— START OF Listing —
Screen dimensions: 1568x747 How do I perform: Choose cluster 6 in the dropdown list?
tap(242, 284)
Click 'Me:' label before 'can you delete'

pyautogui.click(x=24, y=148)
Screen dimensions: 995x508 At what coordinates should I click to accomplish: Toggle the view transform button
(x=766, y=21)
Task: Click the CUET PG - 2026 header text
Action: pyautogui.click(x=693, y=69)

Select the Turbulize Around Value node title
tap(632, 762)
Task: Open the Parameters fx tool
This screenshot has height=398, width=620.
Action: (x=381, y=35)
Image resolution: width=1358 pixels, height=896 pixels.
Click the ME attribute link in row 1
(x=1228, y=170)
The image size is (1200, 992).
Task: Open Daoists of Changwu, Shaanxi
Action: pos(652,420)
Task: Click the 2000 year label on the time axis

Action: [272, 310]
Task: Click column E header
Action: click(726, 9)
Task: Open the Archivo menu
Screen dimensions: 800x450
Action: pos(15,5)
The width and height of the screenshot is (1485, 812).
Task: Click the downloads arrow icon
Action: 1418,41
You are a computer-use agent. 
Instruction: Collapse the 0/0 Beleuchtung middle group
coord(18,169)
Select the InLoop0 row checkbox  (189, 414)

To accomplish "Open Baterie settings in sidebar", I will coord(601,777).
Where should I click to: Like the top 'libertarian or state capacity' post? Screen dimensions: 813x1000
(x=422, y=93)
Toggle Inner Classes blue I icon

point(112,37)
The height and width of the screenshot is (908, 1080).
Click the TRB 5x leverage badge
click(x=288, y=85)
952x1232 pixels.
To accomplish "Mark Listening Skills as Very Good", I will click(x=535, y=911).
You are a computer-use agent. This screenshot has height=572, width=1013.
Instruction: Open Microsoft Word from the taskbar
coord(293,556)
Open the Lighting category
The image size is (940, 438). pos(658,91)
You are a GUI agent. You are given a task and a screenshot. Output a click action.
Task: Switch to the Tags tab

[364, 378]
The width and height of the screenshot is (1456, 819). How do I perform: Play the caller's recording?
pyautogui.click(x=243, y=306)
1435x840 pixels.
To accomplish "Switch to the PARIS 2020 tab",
— END OF Listing —
Rewrite the material above with "Screen dimensions" changed to "Display size" wherever it occurs, keeping everything else identical.

Display size: 1568x747 How do I perform: Choose cluster 6 in the dropdown list?
tap(242, 284)
Click 'Me:' label before 'can you delete'

pyautogui.click(x=24, y=148)
Display size: 995x508 At what coordinates should I click to accomplish: Toggle the view transform button
(x=766, y=21)
Task: Click the CUET PG - 2026 header text
Action: pyautogui.click(x=693, y=69)

Select the Turbulize Around Value node title
tap(632, 762)
Task: Open the Parameters fx tool
This screenshot has height=398, width=620.
Action: (x=381, y=35)
Image resolution: width=1358 pixels, height=896 pixels.
Click the ME attribute link in row 1
(x=1228, y=170)
The image size is (1200, 992).
Task: Open Daoists of Changwu, Shaanxi
Action: pos(652,420)
Task: Click the 2000 year label on the time axis

Action: [272, 310]
Task: Click column E header
Action: click(726, 9)
Task: Open the Archivo menu
Display size: 800x450
Action: pos(15,5)
The width and height of the screenshot is (1485, 812).
Task: Click the downloads arrow icon
Action: 1418,41
You are a computer-use agent. 
Instruction: Collapse the 0/0 Beleuchtung middle group
coord(18,169)
Select the InLoop0 row checkbox  (189, 414)

To accomplish "Open Baterie settings in sidebar", I will coord(601,777).
Where should I click to: Like the top 'libertarian or state capacity' post? Display size: 813x1000
(x=422, y=93)
Toggle Inner Classes blue I icon

point(112,37)
The height and width of the screenshot is (908, 1080).
Click the TRB 5x leverage badge
click(x=288, y=85)
952x1232 pixels.
To accomplish "Mark Listening Skills as Very Good", I will click(x=535, y=911).
You are a computer-use agent. This screenshot has height=572, width=1013.
Instruction: Open Microsoft Word from the taskbar
coord(293,556)
Open the Lighting category
The image size is (940, 438). pos(658,91)
You are a GUI agent. You are given a task and a screenshot. Output a click action.
Task: Switch to the Tags tab

[364, 378]
The width and height of the screenshot is (1456, 819). How do I perform: Play the caller's recording?
pyautogui.click(x=243, y=306)
1435x840 pixels.
To accomplish "Switch to the PARIS 2020 tab",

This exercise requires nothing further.